**What you should do**
Find the string "SEDDK" in the listing below and return each line it appears in.

**Available data**

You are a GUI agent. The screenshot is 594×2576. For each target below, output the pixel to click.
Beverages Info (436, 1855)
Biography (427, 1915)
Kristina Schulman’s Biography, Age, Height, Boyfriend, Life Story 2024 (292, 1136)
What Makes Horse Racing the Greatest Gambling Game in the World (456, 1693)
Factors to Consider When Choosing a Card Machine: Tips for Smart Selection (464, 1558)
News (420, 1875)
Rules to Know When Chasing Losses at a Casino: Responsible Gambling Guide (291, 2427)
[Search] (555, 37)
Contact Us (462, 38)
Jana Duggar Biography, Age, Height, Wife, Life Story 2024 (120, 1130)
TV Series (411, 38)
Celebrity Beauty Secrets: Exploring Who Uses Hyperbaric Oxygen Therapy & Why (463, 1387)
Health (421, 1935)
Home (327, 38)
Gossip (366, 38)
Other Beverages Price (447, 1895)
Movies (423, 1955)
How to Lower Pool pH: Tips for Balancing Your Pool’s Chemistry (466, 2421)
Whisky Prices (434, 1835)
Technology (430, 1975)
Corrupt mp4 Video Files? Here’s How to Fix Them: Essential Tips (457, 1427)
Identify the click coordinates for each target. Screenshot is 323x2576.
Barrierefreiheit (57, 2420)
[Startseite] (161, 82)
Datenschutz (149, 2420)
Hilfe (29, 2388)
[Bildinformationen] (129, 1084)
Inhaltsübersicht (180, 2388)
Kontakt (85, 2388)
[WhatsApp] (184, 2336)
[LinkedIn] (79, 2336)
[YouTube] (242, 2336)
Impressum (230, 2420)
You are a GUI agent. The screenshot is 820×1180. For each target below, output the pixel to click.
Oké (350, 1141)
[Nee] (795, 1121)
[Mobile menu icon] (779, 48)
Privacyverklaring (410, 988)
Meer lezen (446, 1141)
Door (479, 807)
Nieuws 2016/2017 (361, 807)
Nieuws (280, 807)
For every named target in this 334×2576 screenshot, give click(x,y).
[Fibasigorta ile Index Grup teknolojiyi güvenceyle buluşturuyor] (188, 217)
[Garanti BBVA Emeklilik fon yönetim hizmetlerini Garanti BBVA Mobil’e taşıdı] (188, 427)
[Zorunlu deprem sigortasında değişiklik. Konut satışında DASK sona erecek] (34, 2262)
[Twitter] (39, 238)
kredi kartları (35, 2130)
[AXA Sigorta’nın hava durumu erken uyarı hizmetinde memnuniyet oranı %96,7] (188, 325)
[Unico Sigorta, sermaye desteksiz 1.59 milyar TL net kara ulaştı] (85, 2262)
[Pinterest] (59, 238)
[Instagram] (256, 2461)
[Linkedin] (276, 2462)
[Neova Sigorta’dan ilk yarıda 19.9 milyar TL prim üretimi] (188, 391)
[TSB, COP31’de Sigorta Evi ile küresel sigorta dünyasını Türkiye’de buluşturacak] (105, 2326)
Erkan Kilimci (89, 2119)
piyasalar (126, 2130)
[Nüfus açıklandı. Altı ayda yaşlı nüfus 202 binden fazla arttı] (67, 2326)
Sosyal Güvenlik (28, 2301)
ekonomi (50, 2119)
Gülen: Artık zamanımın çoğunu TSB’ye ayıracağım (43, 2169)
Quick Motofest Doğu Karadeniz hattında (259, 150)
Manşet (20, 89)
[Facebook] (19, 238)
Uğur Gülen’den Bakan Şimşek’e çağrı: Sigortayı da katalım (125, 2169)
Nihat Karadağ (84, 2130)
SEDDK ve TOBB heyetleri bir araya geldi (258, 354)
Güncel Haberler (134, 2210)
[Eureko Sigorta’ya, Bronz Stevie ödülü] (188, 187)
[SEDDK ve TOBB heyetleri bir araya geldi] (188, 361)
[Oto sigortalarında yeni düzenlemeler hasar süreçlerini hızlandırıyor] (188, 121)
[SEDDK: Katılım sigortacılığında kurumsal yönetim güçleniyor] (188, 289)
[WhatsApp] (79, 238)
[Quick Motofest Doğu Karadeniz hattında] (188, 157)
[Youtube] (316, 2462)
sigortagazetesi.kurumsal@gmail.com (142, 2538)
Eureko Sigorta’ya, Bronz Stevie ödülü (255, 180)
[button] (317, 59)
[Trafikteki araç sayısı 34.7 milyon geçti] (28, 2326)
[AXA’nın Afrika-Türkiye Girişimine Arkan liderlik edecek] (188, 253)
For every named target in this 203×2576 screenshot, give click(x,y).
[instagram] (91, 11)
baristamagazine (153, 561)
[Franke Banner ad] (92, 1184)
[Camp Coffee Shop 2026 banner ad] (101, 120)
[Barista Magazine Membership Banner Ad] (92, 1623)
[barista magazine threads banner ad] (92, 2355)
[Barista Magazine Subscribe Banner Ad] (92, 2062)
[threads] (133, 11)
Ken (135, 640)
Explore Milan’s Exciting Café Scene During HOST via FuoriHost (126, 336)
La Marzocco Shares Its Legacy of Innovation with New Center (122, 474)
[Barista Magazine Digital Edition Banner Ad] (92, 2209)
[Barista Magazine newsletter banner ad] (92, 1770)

**Solved problem**
SEDDK ve TOBB heyetleri bir araya geldi (258, 354)
[SEDDK ve TOBB heyetleri bir araya geldi] (188, 361)
[SEDDK: Katılım sigortacılığında kurumsal yönetim güçleniyor] (188, 289)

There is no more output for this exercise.